[Work instructions]: Without reproducing any picture, copy the records word for word.

Excerpts from a dataset
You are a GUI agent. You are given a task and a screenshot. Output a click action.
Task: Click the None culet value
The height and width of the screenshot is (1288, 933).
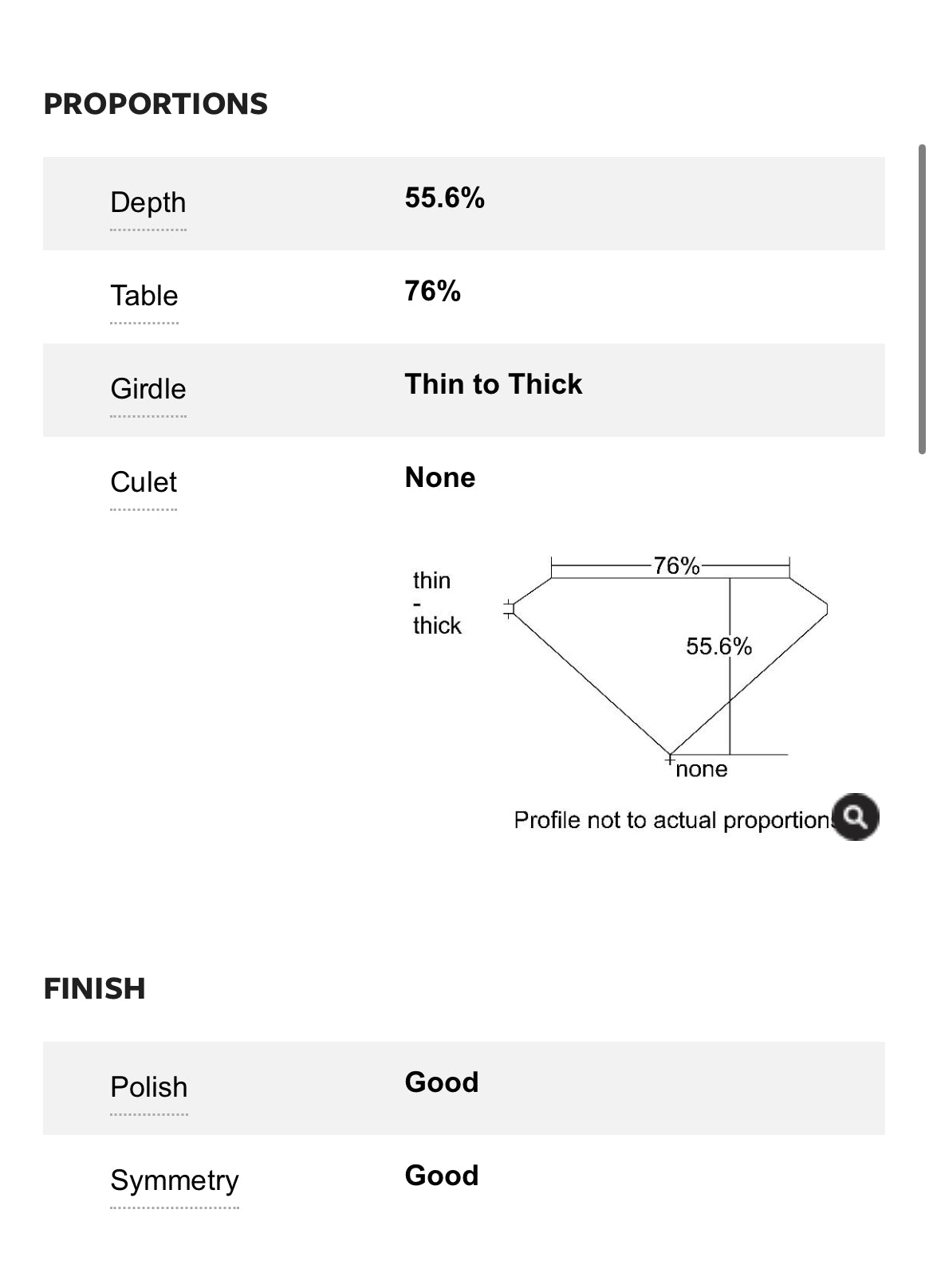(x=440, y=477)
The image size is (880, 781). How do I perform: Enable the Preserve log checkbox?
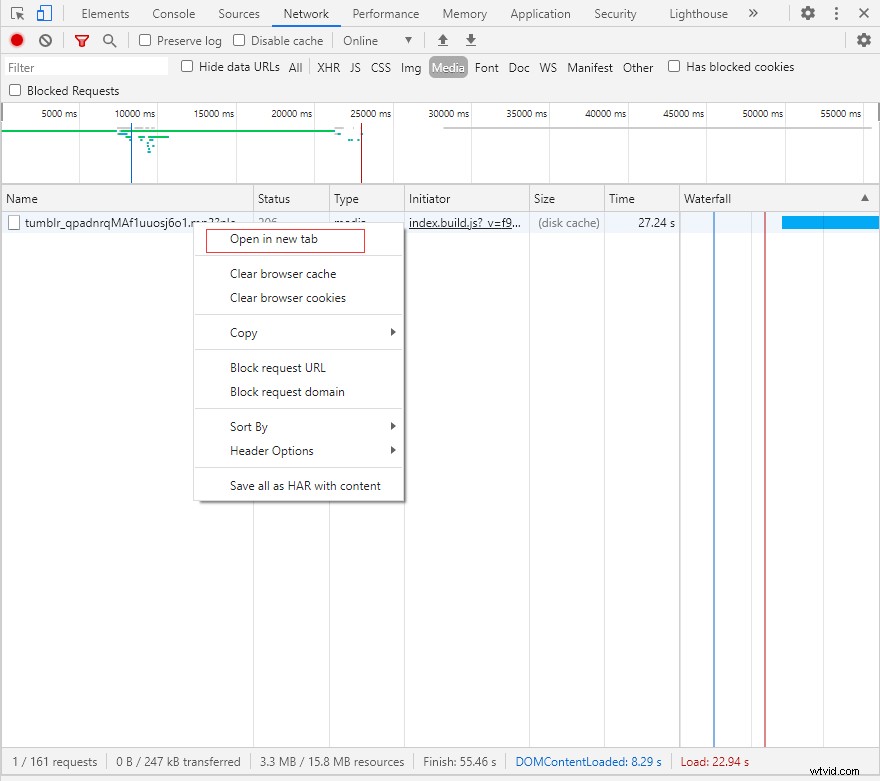coord(145,40)
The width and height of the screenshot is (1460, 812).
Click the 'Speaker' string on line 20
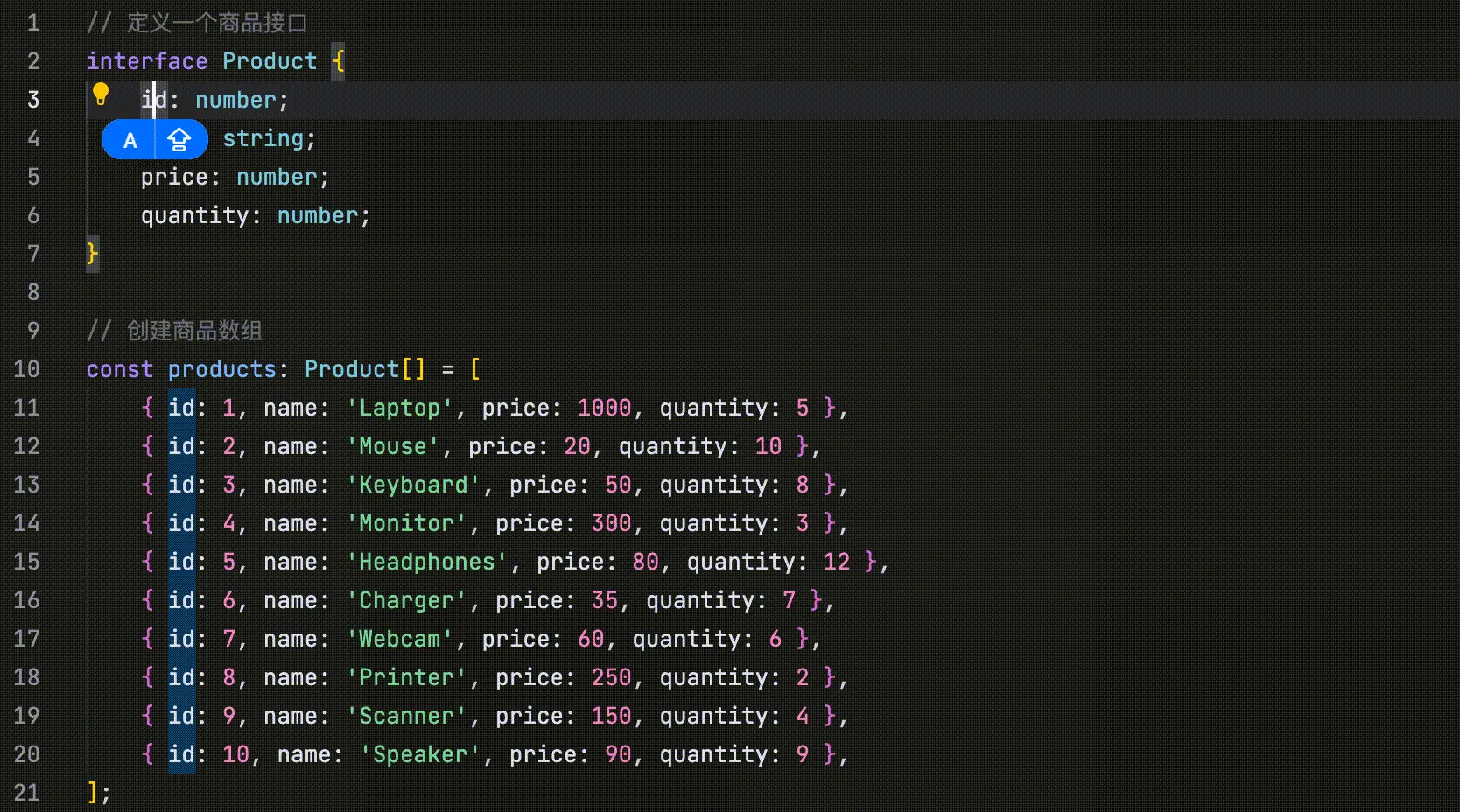(x=419, y=754)
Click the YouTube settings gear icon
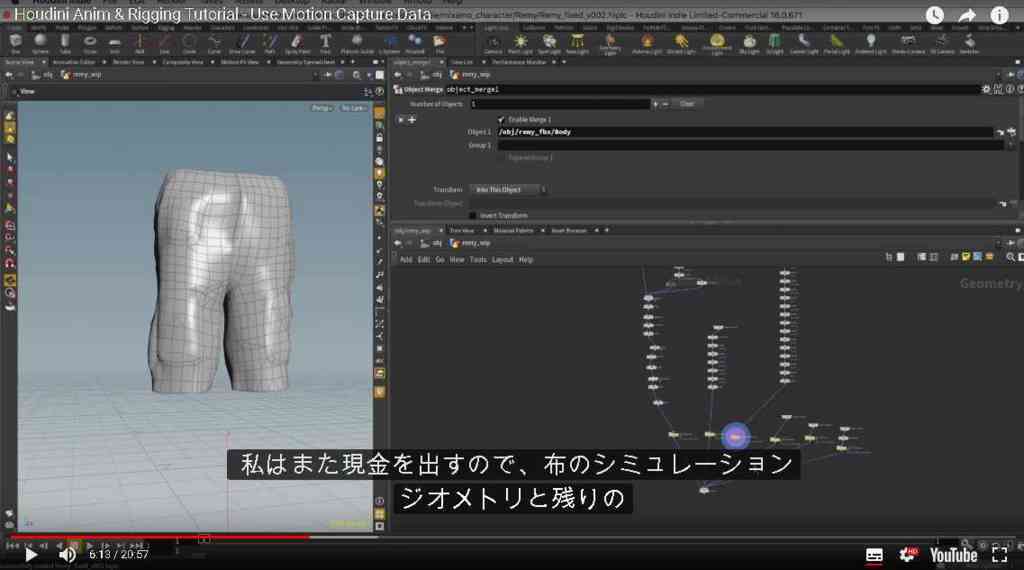The width and height of the screenshot is (1024, 570). [907, 555]
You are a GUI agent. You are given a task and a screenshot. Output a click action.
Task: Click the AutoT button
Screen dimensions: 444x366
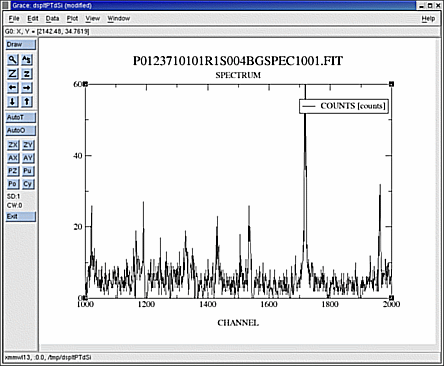pyautogui.click(x=21, y=117)
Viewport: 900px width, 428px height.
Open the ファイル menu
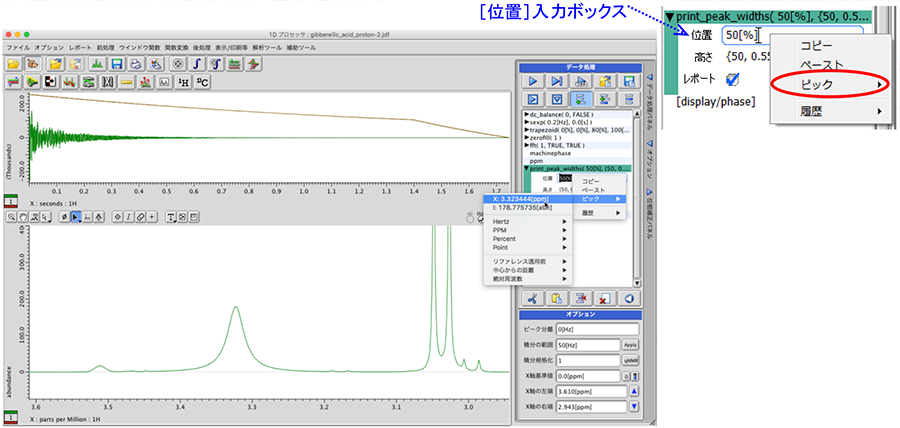pyautogui.click(x=18, y=48)
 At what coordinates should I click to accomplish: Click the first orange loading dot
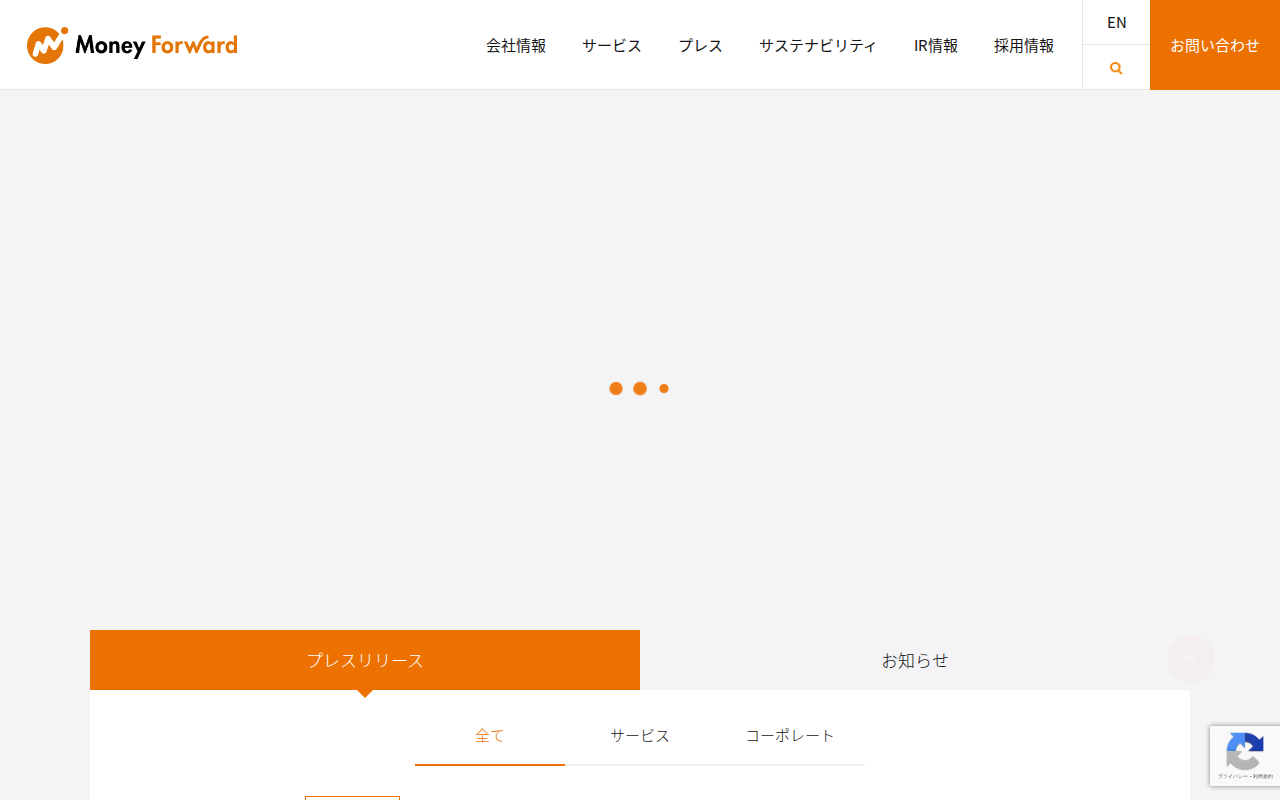(616, 388)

[Task answer]:
You are a GUI agent. You are given a task and a screenshot. Output a click action.
Task: Click the None culet value
The height and width of the screenshot is (1288, 933).
(x=440, y=477)
The image size is (880, 781). How do I perform: Enable the Preserve log checkbox?
coord(145,40)
The width and height of the screenshot is (1460, 812).
Click the 'Speaker' string on line 20
(x=419, y=754)
Click the YouTube settings gear icon
The width and height of the screenshot is (1024, 570). [907, 555]
You are a GUI agent. You are given a task and a screenshot. Output a click action.
Task: Click the AutoT button
Screen dimensions: 444x366
pyautogui.click(x=21, y=117)
Viewport: 900px width, 428px height.
Open the ファイル menu
pyautogui.click(x=18, y=48)
 At what coordinates should I click to accomplish: Click the first orange loading dot
(616, 388)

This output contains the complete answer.